Clever words from a great compromiser of traditional Christian virtue.

I need definitions of nearly every term he uses simply to know what he is talking about. What he means by "Christian" most often isn't very close to what traditionalists of any stripe mean.

And what is this? Strong words about something?

I smell a political agenda in service of some amorphous and meaningless Anglican "unity".

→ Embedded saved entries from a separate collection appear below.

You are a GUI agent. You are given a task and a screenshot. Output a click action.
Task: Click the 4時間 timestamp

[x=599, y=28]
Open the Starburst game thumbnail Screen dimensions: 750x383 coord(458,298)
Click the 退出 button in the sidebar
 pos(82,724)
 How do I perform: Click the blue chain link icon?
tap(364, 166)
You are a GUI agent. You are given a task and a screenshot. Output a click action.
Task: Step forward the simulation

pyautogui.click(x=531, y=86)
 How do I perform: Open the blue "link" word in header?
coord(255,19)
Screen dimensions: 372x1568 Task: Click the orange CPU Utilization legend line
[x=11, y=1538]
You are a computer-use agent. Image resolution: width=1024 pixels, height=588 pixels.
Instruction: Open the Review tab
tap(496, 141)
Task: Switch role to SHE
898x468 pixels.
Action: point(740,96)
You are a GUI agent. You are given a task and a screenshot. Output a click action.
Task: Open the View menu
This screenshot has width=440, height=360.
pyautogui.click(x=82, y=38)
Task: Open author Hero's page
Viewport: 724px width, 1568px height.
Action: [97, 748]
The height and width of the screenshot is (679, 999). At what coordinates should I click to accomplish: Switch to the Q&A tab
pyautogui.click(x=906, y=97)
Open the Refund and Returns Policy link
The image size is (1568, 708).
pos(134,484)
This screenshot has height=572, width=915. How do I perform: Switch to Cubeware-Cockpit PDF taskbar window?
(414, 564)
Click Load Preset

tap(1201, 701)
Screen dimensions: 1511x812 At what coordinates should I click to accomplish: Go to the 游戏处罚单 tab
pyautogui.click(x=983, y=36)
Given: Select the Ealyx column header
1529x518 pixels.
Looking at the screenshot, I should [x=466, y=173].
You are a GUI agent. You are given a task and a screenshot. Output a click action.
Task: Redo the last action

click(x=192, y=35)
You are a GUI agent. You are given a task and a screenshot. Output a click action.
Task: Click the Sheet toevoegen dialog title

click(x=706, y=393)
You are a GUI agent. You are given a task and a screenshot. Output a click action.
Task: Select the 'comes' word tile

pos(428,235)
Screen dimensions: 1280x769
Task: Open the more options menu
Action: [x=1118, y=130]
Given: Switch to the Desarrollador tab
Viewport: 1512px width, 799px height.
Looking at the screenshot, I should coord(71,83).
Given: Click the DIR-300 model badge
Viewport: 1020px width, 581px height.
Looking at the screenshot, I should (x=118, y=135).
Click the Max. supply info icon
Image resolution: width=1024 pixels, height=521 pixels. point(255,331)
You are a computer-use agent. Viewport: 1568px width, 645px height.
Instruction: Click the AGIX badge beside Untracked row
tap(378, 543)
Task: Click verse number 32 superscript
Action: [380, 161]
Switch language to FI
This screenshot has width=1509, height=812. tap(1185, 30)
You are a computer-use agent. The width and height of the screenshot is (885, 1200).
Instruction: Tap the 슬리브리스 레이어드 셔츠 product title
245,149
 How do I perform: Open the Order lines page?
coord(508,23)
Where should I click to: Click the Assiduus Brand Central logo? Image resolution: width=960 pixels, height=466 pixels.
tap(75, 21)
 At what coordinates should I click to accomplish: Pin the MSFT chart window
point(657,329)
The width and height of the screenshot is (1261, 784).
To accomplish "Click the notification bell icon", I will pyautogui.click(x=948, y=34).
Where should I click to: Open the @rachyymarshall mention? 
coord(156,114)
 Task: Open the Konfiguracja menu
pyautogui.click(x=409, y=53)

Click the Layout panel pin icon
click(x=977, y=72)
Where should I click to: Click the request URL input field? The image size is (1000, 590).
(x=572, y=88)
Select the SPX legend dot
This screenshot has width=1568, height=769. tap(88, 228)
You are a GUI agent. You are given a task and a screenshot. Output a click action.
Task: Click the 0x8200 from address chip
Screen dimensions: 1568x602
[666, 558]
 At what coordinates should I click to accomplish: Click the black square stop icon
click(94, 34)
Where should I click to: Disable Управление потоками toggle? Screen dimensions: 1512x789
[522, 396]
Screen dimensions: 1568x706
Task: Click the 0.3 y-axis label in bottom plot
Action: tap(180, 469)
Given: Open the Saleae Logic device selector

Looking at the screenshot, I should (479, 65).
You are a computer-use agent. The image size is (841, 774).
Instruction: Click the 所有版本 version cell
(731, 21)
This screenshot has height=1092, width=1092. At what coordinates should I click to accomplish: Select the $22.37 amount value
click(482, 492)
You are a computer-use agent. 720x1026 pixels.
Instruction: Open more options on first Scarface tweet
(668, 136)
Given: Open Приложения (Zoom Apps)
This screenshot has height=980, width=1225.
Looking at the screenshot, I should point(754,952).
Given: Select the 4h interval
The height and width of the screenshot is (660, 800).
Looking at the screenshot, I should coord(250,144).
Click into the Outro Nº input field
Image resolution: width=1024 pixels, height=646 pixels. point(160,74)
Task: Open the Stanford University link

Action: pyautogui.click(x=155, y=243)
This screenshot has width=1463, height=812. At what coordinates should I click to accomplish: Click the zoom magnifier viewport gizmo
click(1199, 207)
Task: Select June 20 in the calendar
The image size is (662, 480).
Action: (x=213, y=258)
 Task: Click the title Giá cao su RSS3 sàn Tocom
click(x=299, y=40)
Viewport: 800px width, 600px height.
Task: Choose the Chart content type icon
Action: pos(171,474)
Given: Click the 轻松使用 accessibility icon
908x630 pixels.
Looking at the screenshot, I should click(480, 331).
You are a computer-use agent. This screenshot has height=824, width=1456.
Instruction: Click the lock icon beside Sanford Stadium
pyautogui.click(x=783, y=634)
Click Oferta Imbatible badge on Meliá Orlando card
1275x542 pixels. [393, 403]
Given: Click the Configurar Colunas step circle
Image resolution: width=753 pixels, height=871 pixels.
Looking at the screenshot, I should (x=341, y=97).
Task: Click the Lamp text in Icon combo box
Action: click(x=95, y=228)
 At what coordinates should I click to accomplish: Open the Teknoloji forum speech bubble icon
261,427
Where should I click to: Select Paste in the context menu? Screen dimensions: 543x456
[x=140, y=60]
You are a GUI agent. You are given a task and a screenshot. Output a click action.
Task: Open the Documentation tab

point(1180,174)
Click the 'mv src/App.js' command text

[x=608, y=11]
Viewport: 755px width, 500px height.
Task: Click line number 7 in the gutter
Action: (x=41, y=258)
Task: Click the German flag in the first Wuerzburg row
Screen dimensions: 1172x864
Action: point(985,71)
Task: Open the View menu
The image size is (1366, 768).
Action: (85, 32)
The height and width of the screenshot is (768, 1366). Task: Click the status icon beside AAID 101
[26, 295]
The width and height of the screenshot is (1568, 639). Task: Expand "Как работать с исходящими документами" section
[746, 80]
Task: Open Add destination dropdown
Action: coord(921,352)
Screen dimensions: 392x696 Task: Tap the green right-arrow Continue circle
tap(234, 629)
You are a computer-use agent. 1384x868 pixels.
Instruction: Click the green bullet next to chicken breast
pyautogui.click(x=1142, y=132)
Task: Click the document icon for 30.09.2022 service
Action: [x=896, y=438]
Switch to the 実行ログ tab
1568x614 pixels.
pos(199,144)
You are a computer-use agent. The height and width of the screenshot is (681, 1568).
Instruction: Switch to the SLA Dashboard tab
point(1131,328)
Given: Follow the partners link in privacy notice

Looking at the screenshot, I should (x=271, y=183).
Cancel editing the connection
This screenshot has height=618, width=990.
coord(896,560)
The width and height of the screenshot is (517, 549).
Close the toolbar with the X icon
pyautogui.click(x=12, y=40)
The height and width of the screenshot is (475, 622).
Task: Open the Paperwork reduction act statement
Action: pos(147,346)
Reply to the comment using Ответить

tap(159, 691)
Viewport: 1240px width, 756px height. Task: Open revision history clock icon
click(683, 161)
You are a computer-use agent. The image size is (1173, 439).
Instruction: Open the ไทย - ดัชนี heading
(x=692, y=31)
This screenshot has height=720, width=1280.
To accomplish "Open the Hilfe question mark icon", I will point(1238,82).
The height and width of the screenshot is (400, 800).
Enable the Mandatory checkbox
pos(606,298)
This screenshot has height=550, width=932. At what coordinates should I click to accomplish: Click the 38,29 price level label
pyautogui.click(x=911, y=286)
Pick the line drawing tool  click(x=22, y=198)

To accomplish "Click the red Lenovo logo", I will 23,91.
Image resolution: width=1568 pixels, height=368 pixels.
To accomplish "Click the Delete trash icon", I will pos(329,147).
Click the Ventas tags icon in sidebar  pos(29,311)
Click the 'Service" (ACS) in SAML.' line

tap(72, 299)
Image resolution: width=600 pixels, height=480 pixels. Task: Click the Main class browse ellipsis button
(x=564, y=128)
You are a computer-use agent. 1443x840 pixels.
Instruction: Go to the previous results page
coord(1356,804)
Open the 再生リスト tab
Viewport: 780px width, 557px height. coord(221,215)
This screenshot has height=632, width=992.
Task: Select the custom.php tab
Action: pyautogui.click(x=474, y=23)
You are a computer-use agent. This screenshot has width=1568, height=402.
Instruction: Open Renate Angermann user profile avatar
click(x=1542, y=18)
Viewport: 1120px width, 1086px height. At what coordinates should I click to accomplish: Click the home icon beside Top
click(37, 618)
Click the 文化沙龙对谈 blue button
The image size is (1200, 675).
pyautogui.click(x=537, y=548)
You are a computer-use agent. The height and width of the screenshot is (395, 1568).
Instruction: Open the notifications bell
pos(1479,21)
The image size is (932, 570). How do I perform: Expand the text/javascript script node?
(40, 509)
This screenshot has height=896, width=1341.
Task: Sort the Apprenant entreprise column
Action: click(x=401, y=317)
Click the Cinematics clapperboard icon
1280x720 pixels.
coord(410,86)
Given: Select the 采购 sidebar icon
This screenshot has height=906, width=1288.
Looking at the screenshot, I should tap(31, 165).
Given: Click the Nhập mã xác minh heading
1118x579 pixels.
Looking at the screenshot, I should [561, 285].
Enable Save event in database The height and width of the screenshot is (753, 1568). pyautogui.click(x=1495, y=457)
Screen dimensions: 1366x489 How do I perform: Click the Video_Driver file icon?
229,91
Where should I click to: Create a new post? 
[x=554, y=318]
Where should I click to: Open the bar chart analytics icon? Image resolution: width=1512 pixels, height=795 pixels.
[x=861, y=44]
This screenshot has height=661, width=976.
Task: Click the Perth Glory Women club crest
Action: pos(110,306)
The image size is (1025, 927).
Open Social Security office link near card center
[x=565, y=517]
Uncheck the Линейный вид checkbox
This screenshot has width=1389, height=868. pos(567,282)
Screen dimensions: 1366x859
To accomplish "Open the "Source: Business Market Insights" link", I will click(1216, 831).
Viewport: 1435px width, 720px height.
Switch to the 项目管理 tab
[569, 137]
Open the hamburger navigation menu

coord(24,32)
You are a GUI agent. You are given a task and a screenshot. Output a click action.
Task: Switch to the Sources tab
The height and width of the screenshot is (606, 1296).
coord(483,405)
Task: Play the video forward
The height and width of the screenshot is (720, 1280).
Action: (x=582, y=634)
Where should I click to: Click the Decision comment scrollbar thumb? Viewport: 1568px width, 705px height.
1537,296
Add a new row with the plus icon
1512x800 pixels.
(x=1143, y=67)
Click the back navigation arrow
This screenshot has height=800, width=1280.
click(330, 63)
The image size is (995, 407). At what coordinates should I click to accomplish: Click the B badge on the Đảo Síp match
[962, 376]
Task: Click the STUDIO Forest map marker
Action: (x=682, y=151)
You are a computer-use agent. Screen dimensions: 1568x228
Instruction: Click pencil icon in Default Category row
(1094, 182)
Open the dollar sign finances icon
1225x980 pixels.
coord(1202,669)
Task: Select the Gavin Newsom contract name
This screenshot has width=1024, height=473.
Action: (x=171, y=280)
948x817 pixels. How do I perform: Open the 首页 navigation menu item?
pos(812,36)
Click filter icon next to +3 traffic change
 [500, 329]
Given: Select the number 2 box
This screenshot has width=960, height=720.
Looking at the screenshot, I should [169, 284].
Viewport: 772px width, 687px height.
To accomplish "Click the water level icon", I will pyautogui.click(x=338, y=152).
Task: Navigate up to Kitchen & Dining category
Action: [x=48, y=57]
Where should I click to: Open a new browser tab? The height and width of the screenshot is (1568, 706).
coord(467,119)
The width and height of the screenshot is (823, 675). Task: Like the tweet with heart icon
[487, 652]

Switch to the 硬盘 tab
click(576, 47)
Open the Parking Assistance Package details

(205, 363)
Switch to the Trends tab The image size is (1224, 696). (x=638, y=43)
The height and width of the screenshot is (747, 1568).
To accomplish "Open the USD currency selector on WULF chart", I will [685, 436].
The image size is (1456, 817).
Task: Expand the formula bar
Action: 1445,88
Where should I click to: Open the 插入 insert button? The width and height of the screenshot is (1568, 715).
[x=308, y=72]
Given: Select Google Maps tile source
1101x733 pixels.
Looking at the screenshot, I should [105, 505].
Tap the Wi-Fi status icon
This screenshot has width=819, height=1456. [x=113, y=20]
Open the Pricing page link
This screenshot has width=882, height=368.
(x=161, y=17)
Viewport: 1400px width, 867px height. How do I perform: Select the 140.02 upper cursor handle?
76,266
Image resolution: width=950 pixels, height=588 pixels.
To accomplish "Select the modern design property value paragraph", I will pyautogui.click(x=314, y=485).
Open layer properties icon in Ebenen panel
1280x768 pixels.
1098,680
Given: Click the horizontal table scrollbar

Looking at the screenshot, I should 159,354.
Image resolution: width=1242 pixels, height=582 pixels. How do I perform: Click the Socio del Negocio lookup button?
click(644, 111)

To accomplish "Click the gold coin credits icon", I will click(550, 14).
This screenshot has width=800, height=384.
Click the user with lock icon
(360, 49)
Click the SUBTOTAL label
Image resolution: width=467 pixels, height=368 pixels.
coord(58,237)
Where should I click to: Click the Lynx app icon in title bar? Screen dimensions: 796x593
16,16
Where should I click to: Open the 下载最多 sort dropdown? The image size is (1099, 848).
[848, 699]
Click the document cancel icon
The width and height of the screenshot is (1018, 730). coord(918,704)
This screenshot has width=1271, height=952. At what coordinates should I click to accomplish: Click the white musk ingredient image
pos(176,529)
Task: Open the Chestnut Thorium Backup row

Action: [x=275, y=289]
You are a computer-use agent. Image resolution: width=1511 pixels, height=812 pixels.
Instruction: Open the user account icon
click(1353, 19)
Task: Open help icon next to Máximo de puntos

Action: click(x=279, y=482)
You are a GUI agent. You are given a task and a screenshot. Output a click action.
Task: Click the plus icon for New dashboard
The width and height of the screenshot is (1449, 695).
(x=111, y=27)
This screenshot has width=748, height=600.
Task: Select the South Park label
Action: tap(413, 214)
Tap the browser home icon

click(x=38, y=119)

Sorry Mr. Archbishop, you very long ago lost the right to have my trust (if you ever had it to begin with).

Neal

Christ is risen!
otispage2
Posted: 2007/4/24 13:15  Updated: 2007/4/24 13:19
Home away from home
Joined: 2007/3/14
From:
Posts: 731
 Re: LONDON: Archbishop attacks 'erosion of Christian...
The following is repeated here as posted on
http://www.virtueonline.org/portal/modules/news/article.php?storyid=5885

Atheism is the logical alternative to the growing apostasy in the CofE and TEC. Where we once had belief in Christ and the miracle of His salvation, there is the dispossessed who are becoming convinced that Christianity is only a myth after all because of CofE's and TEC's witness.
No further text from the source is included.